- EXERCISE PROMPT -
Rewrite every entry below, swapping "column header" for "column heading" and leaving everything else unchanged.

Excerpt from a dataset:

====

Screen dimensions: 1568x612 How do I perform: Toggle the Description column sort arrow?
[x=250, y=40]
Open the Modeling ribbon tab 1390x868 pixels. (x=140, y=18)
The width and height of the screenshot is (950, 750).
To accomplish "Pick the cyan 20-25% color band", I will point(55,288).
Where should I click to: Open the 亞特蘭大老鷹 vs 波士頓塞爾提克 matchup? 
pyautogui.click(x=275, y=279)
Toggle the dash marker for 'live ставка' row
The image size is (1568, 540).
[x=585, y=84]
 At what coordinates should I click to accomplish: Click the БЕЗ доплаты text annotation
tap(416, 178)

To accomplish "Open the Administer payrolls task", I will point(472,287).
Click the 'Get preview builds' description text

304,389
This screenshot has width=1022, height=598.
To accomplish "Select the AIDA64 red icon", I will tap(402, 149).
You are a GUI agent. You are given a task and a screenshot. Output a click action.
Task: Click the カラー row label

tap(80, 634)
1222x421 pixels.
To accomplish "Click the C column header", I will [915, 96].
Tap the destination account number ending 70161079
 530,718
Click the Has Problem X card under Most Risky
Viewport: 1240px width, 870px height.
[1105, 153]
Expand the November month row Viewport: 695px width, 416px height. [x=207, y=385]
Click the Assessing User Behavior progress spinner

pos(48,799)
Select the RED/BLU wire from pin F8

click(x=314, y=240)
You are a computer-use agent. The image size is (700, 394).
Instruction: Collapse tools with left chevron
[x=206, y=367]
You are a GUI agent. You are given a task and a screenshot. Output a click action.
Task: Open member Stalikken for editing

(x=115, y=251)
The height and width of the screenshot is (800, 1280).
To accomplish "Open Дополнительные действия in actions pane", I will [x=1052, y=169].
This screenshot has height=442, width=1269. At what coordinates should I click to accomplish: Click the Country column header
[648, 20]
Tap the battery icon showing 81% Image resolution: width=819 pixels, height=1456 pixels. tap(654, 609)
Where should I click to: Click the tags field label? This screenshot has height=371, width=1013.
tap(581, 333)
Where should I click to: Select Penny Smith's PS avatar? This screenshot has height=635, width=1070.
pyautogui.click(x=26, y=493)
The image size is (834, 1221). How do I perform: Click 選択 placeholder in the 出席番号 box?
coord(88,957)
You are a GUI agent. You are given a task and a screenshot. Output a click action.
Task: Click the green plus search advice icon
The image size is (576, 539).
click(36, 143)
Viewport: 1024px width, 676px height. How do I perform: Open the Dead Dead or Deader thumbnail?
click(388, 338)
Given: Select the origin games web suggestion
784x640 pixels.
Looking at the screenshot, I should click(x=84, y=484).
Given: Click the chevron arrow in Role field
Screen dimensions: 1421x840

====

- SOLUTION FOR THIS TASK -
Screen dimensions: 1568x612 How do I perform: Toggle the Description column sort arrow?
[x=250, y=40]
Open the Modeling ribbon tab 1390x868 pixels. (x=140, y=18)
The width and height of the screenshot is (950, 750).
To accomplish "Pick the cyan 20-25% color band", I will point(55,288).
Where should I click to: Open the 亞特蘭大老鷹 vs 波士頓塞爾提克 matchup? 
pyautogui.click(x=275, y=279)
Toggle the dash marker for 'live ставка' row
The image size is (1568, 540).
[x=585, y=84]
 At what coordinates should I click to accomplish: Click the БЕЗ доплаты text annotation
tap(416, 178)

To accomplish "Open the Administer payrolls task", I will point(472,287).
Click the 'Get preview builds' description text

304,389
This screenshot has width=1022, height=598.
To accomplish "Select the AIDA64 red icon", I will tap(402, 149).
You are a GUI agent. You are given a task and a screenshot. Output a click action.
Task: Click the カラー row label

tap(80, 634)
1222x421 pixels.
To accomplish "Click the C column heading", I will [915, 96].
Tap the destination account number ending 70161079
 530,718
Click the Has Problem X card under Most Risky
Viewport: 1240px width, 870px height.
[1105, 153]
Expand the November month row Viewport: 695px width, 416px height. [x=207, y=385]
Click the Assessing User Behavior progress spinner

pos(48,799)
Select the RED/BLU wire from pin F8

click(x=314, y=240)
You are a computer-use agent. The image size is (700, 394).
Instruction: Collapse tools with left chevron
[x=206, y=367]
You are a GUI agent. You are given a task and a screenshot. Output a click action.
Task: Open member Stalikken for editing

(x=115, y=251)
The height and width of the screenshot is (800, 1280).
To accomplish "Open Дополнительные действия in actions pane", I will [x=1052, y=169].
This screenshot has height=442, width=1269. At what coordinates should I click to accomplish: Click the Country column heading
[648, 20]
Tap the battery icon showing 81% Image resolution: width=819 pixels, height=1456 pixels. tap(654, 609)
Where should I click to: Click the tags field label? This screenshot has height=371, width=1013.
tap(581, 333)
Where should I click to: Select Penny Smith's PS avatar? This screenshot has height=635, width=1070.
pyautogui.click(x=26, y=493)
The image size is (834, 1221). How do I perform: Click 選択 placeholder in the 出席番号 box?
coord(88,957)
You are a GUI agent. You are given a task and a screenshot. Output a click action.
Task: Click the green plus search advice icon
The image size is (576, 539).
click(36, 143)
Viewport: 1024px width, 676px height. How do I perform: Open the Dead Dead or Deader thumbnail?
click(388, 338)
Given: Select the origin games web suggestion
784x640 pixels.
Looking at the screenshot, I should click(x=84, y=484).
Given: Click the chevron arrow in Role field
Screen dimensions: 1421x840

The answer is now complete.